> **Document extract**
___

Series Two of Ninja Warrior UK, a British physical obstacle assault course game show, was aired on ITV during 2016, from 2 January to 13 February. Prior to the final episode of the previous series, the broadcaster decided it would renew the show for a second series, making the announcement on 29 May 2015. Of the 250 contestants, this series' competition was won by Owen McKenzie. During its broadcast, the series averaged around 3.53 million viewers.

Series Overview

Qualifier
In the course of the five qualifier rounds, the contestants faced a variety of different obstacles in each round, alongside Quintuple Steps and Warped Wall. The most common featured included Floating Tiles, Jump Hang - the obstacle featured different ways of reaching the cargo net it used - and Spinning Logs, while other obstacles used included Frame Slider, Silk Slider, Pole Rider, Ring Toss, Swing Frames, Swing Circles, Double Tilt Ladder, Spinning Hoops, Curtain Slider, and UFO.

Qualifier 1 Results

Qualifier 2 Results

Qualifier 3 Results

Qualifier 4 Results

Qualifier 5 Results

Semi-finals
For the semi-finals of this series, the semi-finalists had to complete Stage 1 of the course within two minutes. Alongside the Quintuple Steps and Warped Wall, they also had to contend with Barrel Rider, Spinning Log, a new variation of Jump Hang, and Spider Jump. Upon completing the stage, they then faced the obstacles of Stage 2, consisting of Wind Chimes, Arm Rings, and Chimney Climb.

___

> **Raw data**
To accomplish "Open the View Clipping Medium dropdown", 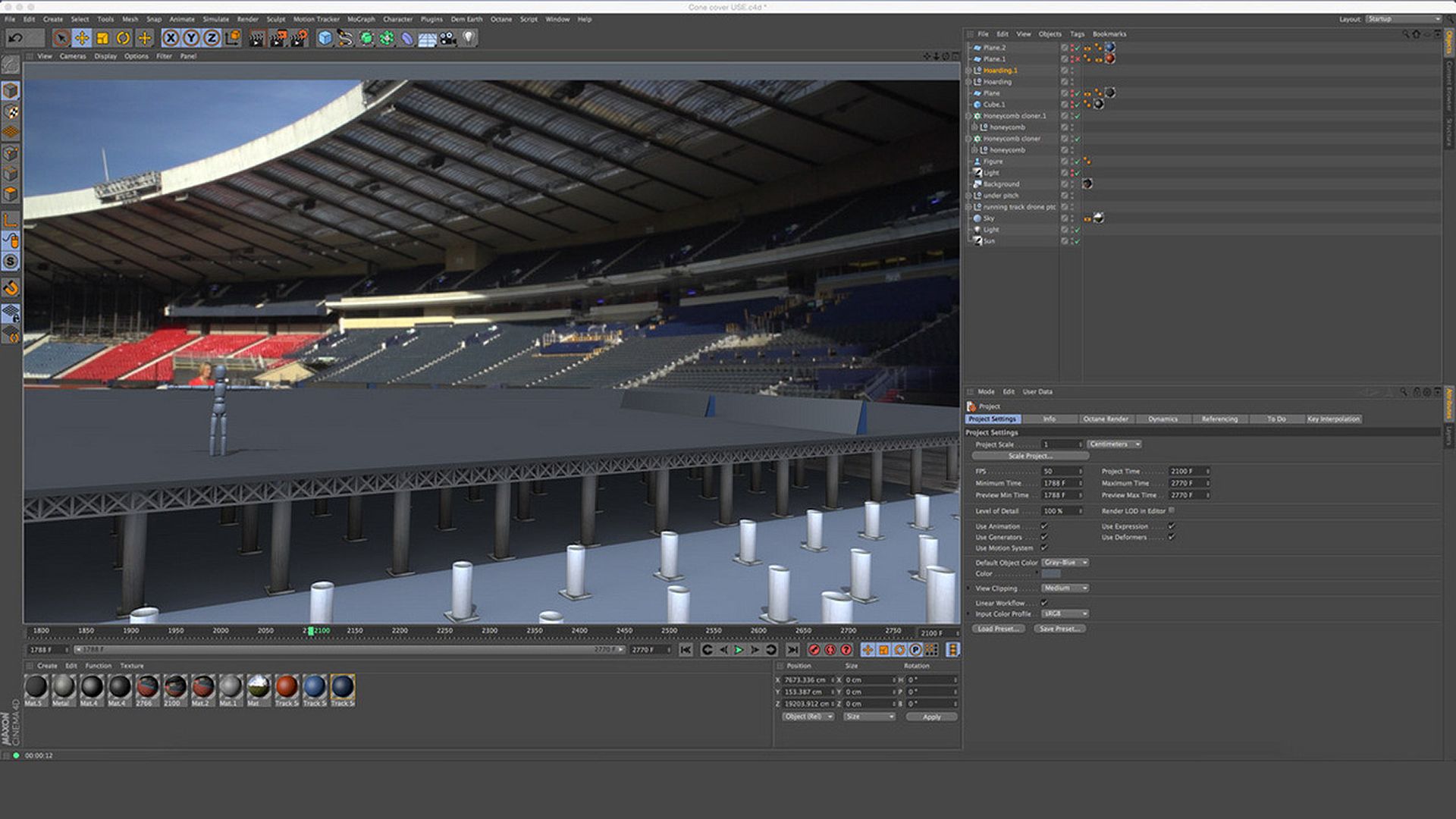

___

> **Request 1**
Using the text on Ninja Warrior UK's second series, decide whether each statement agrees with it. (a) The series was won by Owen McKenzie. (b) Semi-finalists had three minutes to complete Stage 1. (c) The renewal for a second series was announced on 29 May 2015.
> **Request 2**
Transcribe everything from "Qualifier 2 Results" down to "and Chimney Climb." in the text on Ninja Warrior UK's second series.

> **Right answer 1**
(a) Yes: "this series' competition was won by Owen McKenzie."
(b) No: "the semi-finalists had to complete Stage 1 of the course within two minutes."
(c) Yes: "making the announcement on 29 May 2015."

> **Right answer 2**
Qualifier 2 Results

Qualifier 3 Results

Qualifier 4 Results

Qualifier 5 Results

Semi-finals
For the semi-finals of this series, the semi-finalists had to complete Stage 1 of the course within two minutes. Alongside the Quintuple Steps and Warped Wall, they also had to contend with Barrel Rider, Spinning Log, a new variation of Jump Hang, and Spider Jump. Upon completing the stage, they then faced the obstacles of Stage 2, consisting of Wind Chimes, Arm Rings, and Chimney Climb.